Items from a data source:

━━━━━━

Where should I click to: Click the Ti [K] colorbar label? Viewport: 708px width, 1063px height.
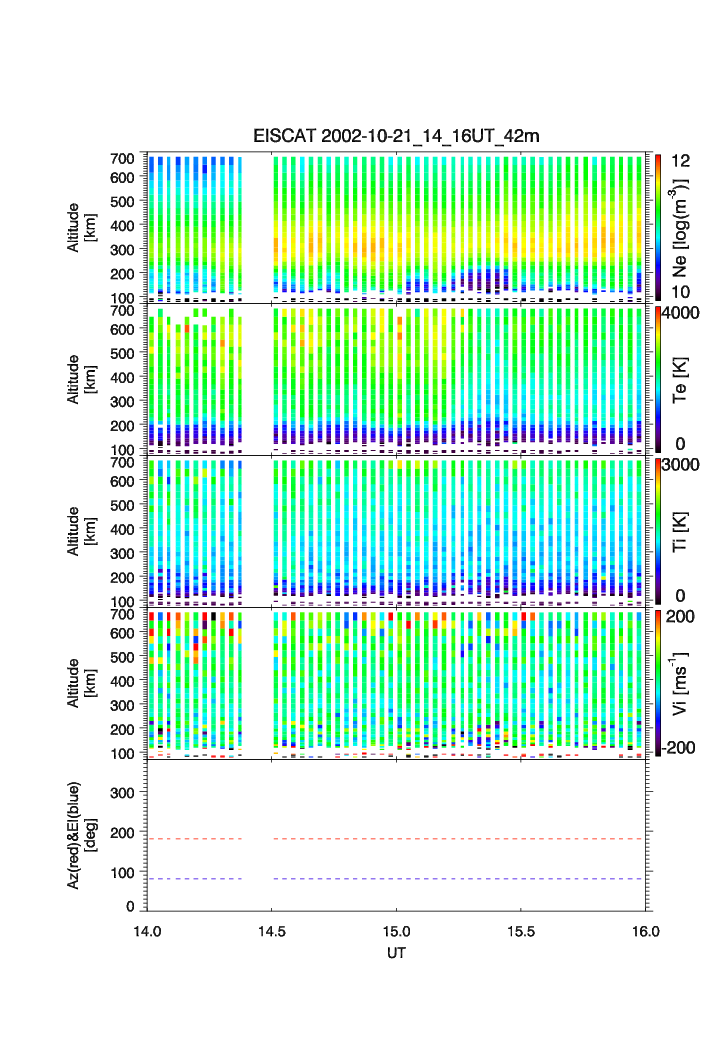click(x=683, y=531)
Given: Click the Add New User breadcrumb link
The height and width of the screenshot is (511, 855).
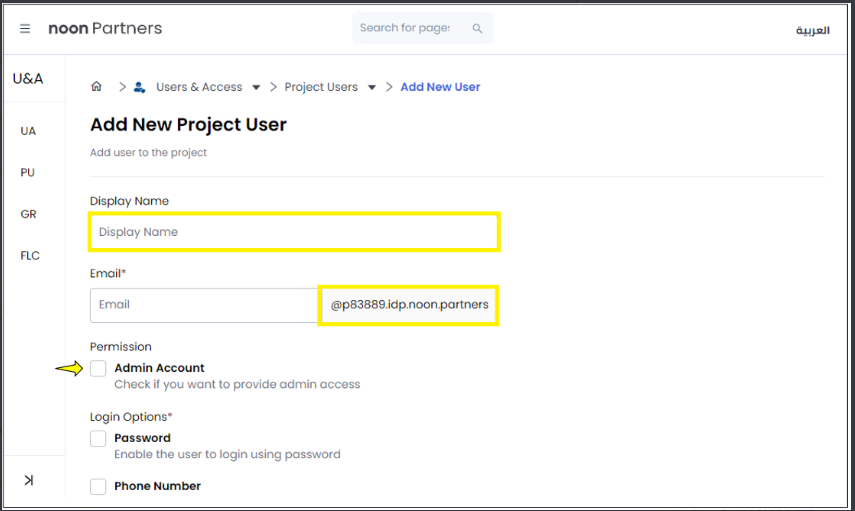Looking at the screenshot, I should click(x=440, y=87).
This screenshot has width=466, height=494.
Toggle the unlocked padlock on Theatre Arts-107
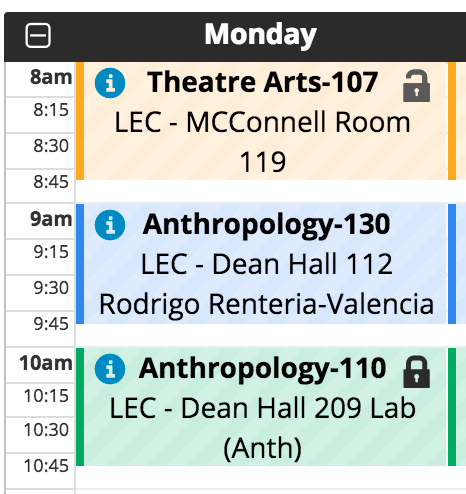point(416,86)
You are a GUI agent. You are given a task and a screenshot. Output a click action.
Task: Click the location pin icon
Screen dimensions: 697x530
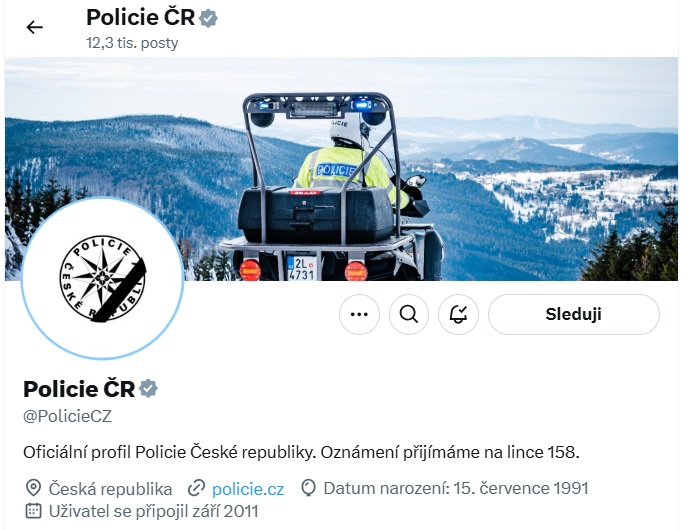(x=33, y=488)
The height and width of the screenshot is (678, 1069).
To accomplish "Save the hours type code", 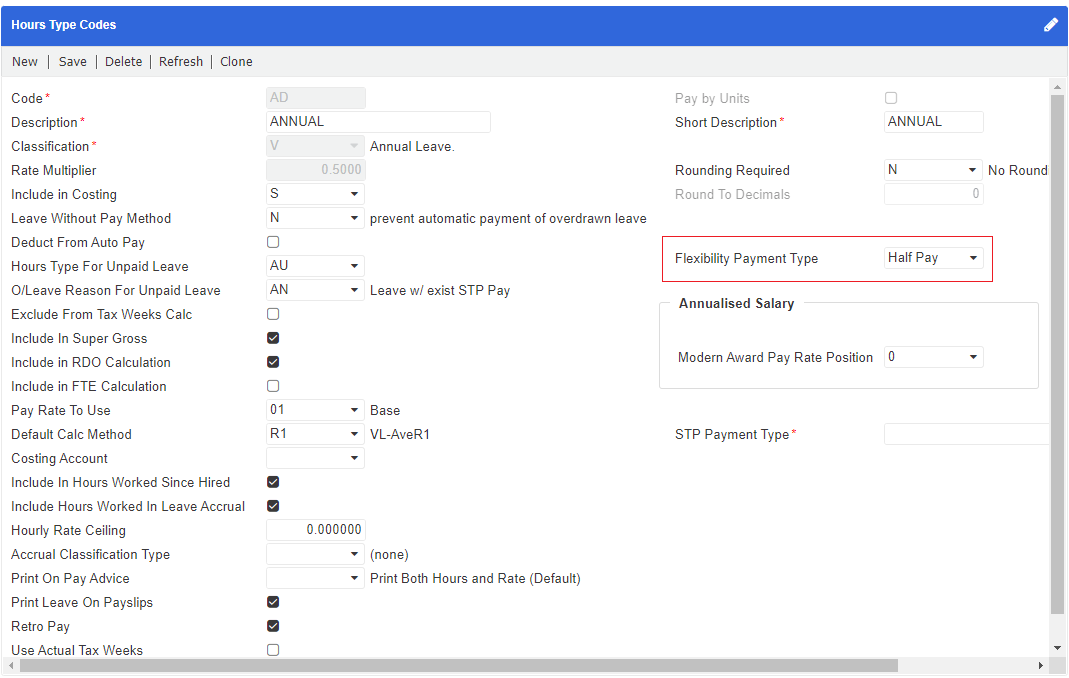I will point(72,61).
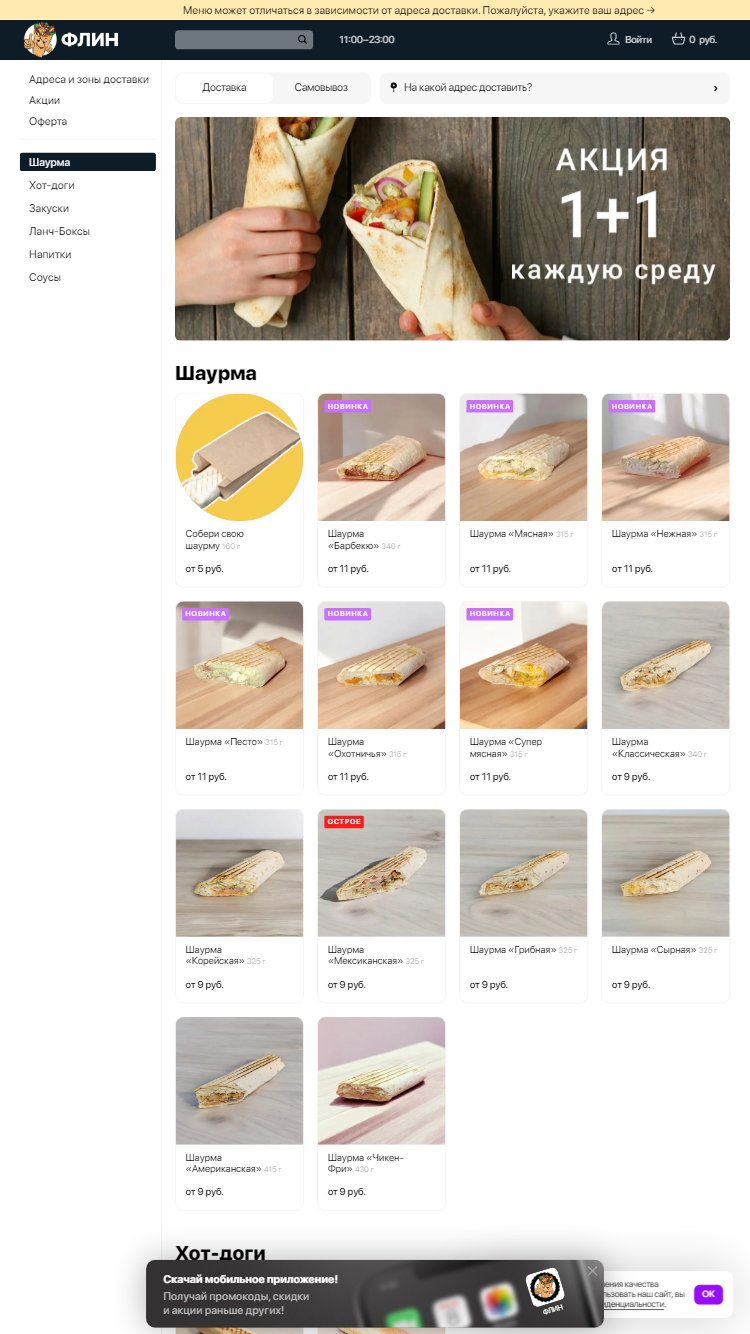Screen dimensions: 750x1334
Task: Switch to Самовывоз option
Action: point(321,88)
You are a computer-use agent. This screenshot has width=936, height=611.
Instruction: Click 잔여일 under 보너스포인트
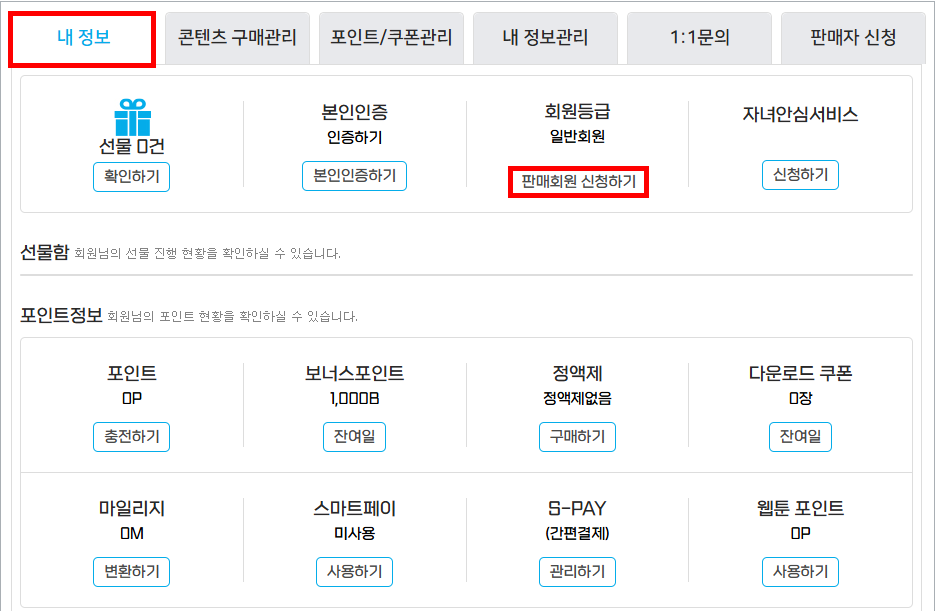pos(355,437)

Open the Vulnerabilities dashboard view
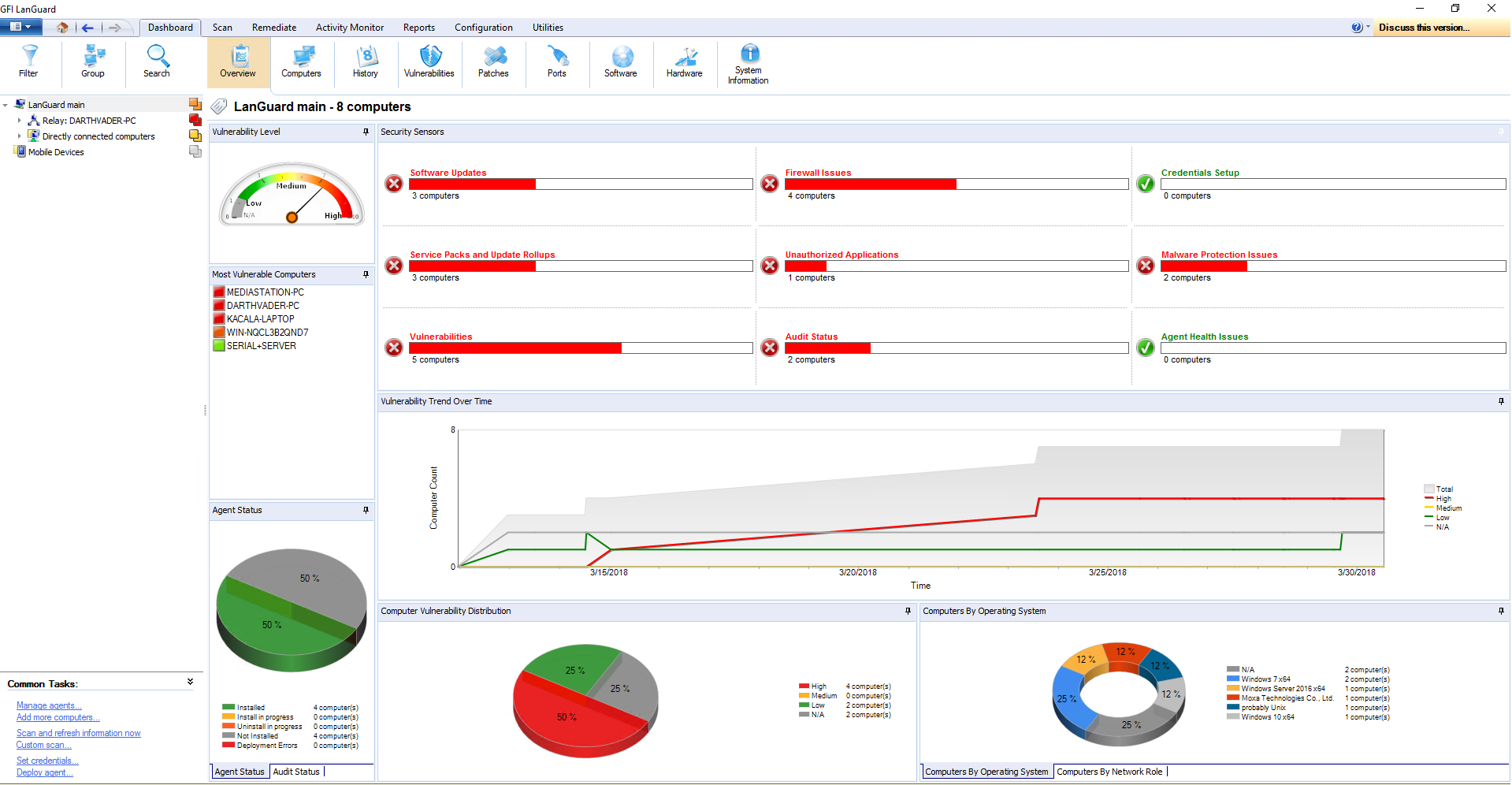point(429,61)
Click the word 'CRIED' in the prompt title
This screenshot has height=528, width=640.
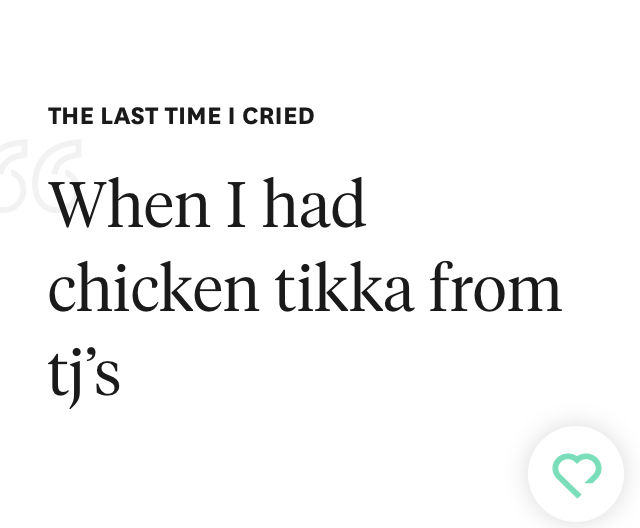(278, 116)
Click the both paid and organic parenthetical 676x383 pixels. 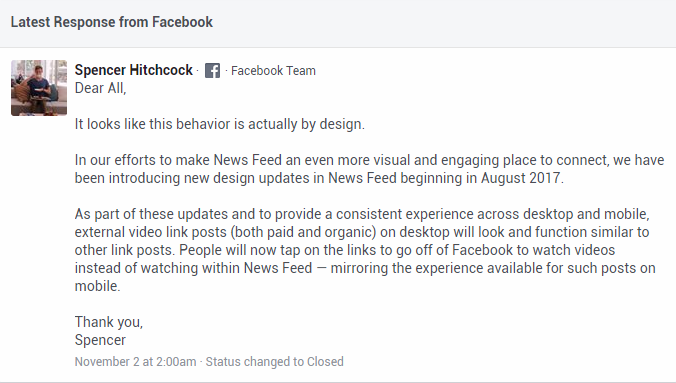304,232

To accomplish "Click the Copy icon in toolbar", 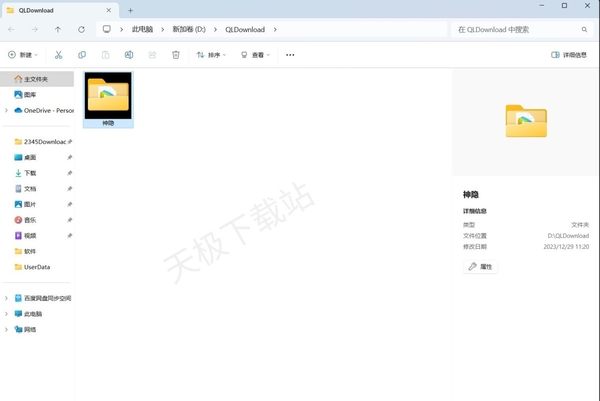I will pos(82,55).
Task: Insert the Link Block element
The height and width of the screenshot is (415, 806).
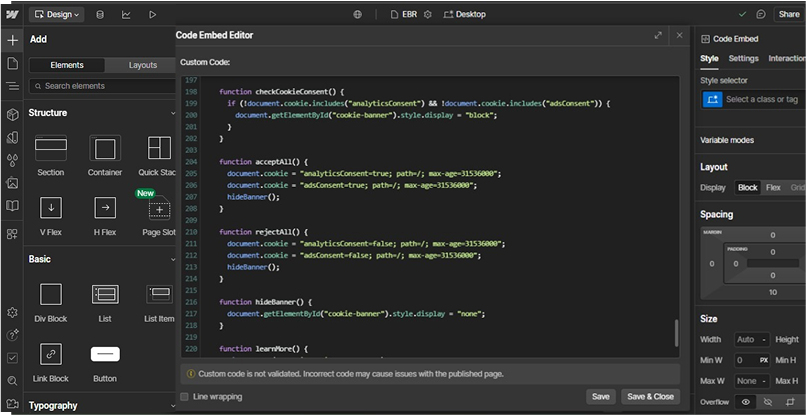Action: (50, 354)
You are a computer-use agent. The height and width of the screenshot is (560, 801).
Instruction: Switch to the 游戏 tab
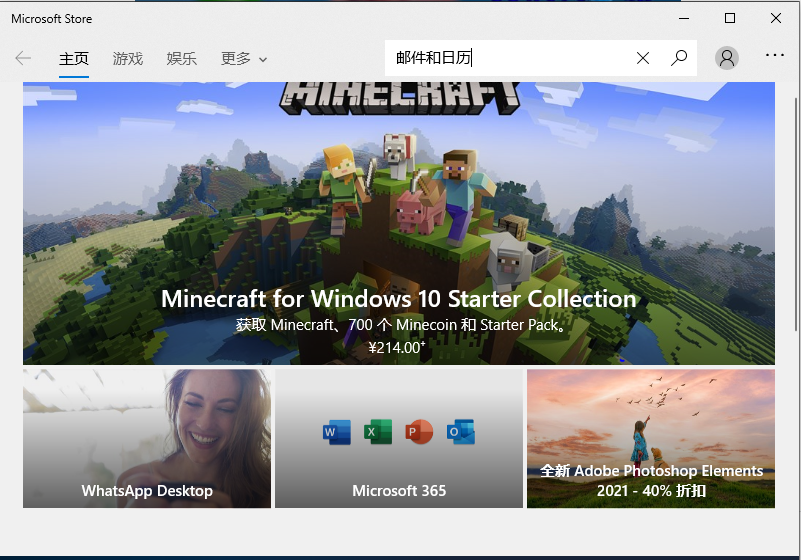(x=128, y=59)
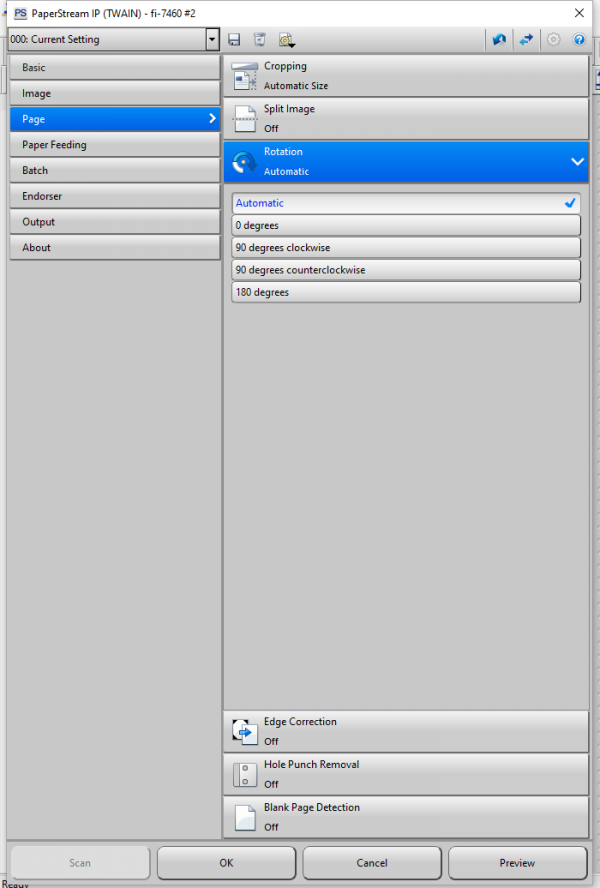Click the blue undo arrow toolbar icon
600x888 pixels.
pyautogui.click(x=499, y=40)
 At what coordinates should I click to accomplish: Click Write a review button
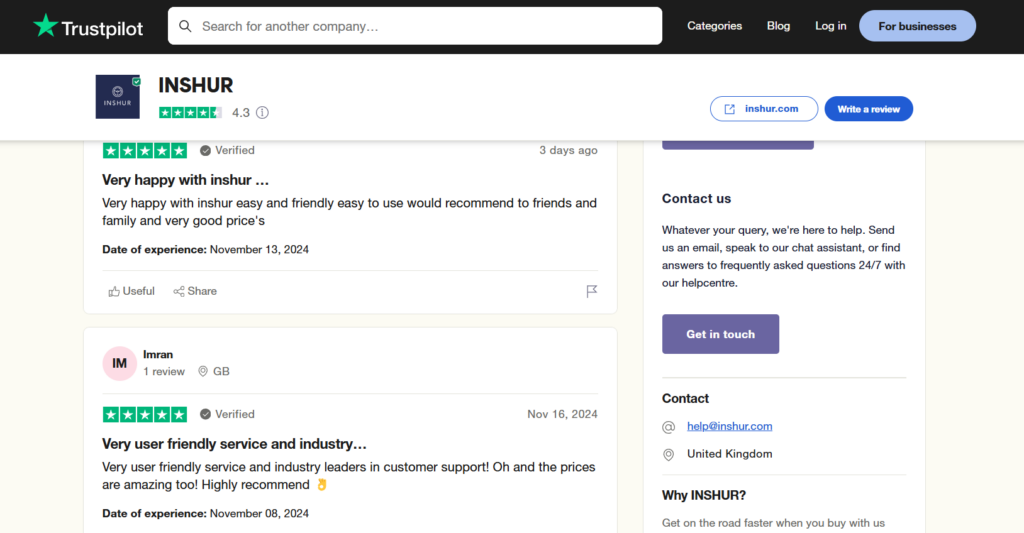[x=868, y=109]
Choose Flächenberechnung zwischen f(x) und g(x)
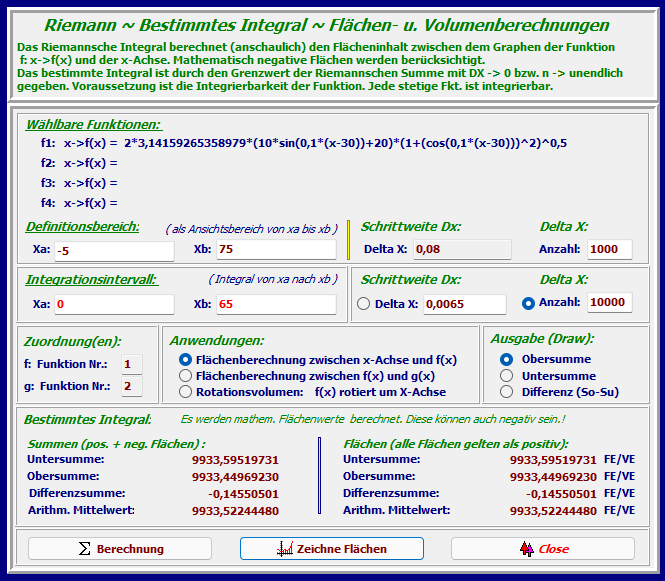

━━━━━━

__WHAT TO DO__. Please copy the data above word for word, but only from the line that contains "At what coordinates" through the final line, both included, and without the pictures.

__COMPLETED TASK__.
 At what coordinates should I click to accomplish: Click Write a review button
[x=868, y=109]
Choose Flächenberechnung zwischen f(x) und g(x)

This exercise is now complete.